A Faster whatIs

Sat, 30 Nov 2002 11:10:47 +0200

Hello everyone:

I made some changes to the Hugs sources which give small runtime
speed gains.  The results are in the table below.  The gains are
minor, but I thought some people in the group might be interested.

                                   WHATIS   WHATIS1    FHEAP

Speed Increase (percent)
              gamteb                 8         9         5
              parser                 6         8       gcfail
              prolog                 9         9         2
              queens                10        13         4

Extra BSS memory (kBytes)           24        24         0

Nbr source lines changed            50       144        41

---Notes On The Table

The table headings WHATIS, WHATIS1, and FHEAP refer to three
different sets of changes.  WHATIS and WHATIS1 are described
below.  FHEAP was an experiment that simply used a fixed size
heap (an array instead of a malloc) and is impractical because
it rules out use of the Hugs -h flag.

The (motley) collection of test programs are from nofib.  
I timed runhugs for each program without command line flags,
except that for queens I used -h1000000.  Different programs
would probably give different results: the usual caveats apply.
These programs were just the nofib ones I had at hand.

I compiled with MSC 5.0 Service Pack 3 using modified Nov 2002
Hugs sources. I ran the timing tests on a Windows 98 machine.

---Strategy

I wanted to see what speed gains could be achieved by taking a
worm's eye view of the code, with no changes to fundamental
algorithms.  I also wanted to make changes that would be limited
to just a few places in the code -- a minimal force approach.

To start off, I ran the MSC profiler.  This confirmed that
whatIs() is a candidate for optimization, as already noted in
Mark's Gopher implementation document and in comments in
storage.c.  But the profiler showed a few other hotspots too.
(An interesting thing to do is sort the profiler results on
execution line-count, which immediately tells you which are the
most executed lines in the program.)

---WHATIS Change

To reduce the time spent in whatIs, I created a byte array
whatCode of whatIs codes.  I then created a whatIs macro which
replaces the whatIs function:

  #define whatIs(c) (isPair(c)?                        \
                      (isTag(fst(c)) ? fst(c) : AP ) : \
                      whatCode[c])

Negative indexing into whatCode is prevented by the isPair.  To
keep the size of whatCode reasonable, I had to reduce the range
of unboxed ints -- the bigger the range, the bigger the whatCode
array.  I settled on a range of 2048 i.e. ints between -1023 and
1024 are unboxed, all others are boxed.
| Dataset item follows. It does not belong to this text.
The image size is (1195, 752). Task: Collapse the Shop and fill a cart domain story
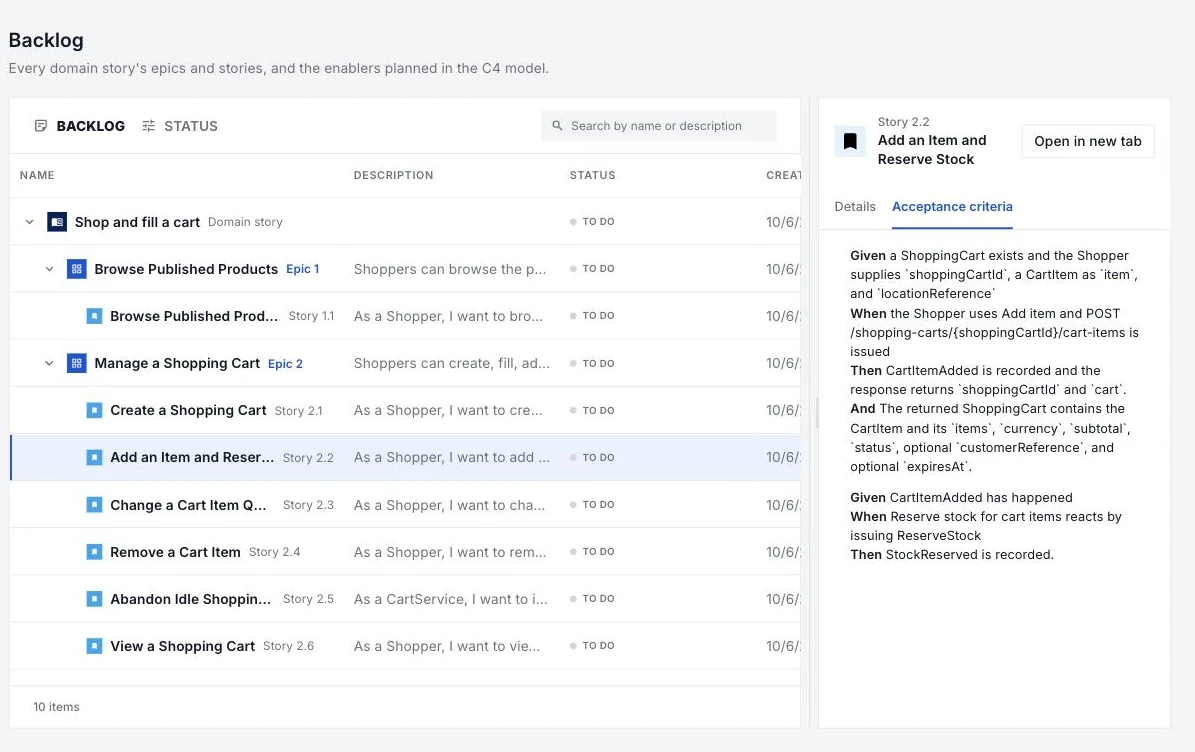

The extra boxing will
actually slow down execution of certain Haskell programs, but as
far as I can tell the majority of real Hugs programs would be
unaffected.  Increasing this range to, say, 10 000 would increase
memory usage by 10 000 bytes -- nothing really when you consider
that the memory footprint of winhugs is about 10 MBytes.

This change yields the speed improvements under the WHATIS
column in the table.

---WHATIS1 Change

IsTag is defined as

  #define isTag(c)   (TAGMIN<=(c) && (c)<SPECMIN)
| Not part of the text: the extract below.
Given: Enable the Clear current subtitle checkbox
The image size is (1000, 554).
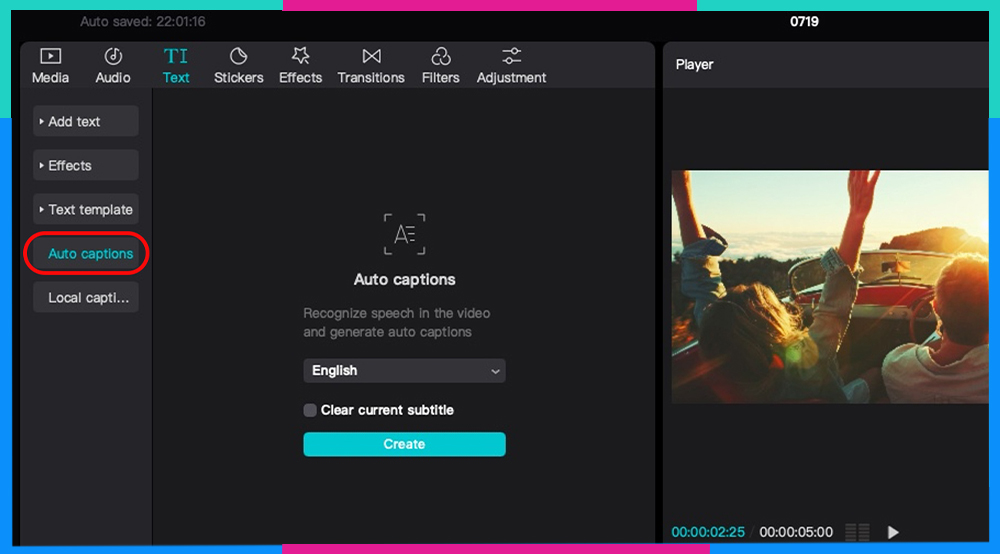Looking at the screenshot, I should (310, 410).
I reduced the cost of IsTag slightly by changing defines in
storage.h so that only box-cell-tags are in the range 1 to
0x7f. (I shifted special cell values down to start at
0x80).  I then defined variants for IsTag and friends:

  #define isTag1(c)  (((c) & TAG_MASK) == 0)

  #define whatIs1(c) (isPair(c)?                         \
                        (isTag1(fst(c))? fst(c) : AP ) : \
                        whatCode[c])

  #define isAp1(c)   (isPair(c) && !isTag1(fst(c)))

whatIs1 is a faster version of whatIs, with the "bug" that it
will return the wrong value if fst(c) is NIL.  When used in
several places as a replacement for whatIs, it gains us a few
speed percentage points as shown in the WHATIS1 column above.
WHATIS1 sits on top of WHATIS so the gains attributable to
WHATIS1 alone are the differences between the percentages in the
two columns.

---Another Candidate

Another candidate for this kind of optimization is the line
in eval():

   if (!isCfun(n) && (ar=name(n).arity)<=(sp-base)) {...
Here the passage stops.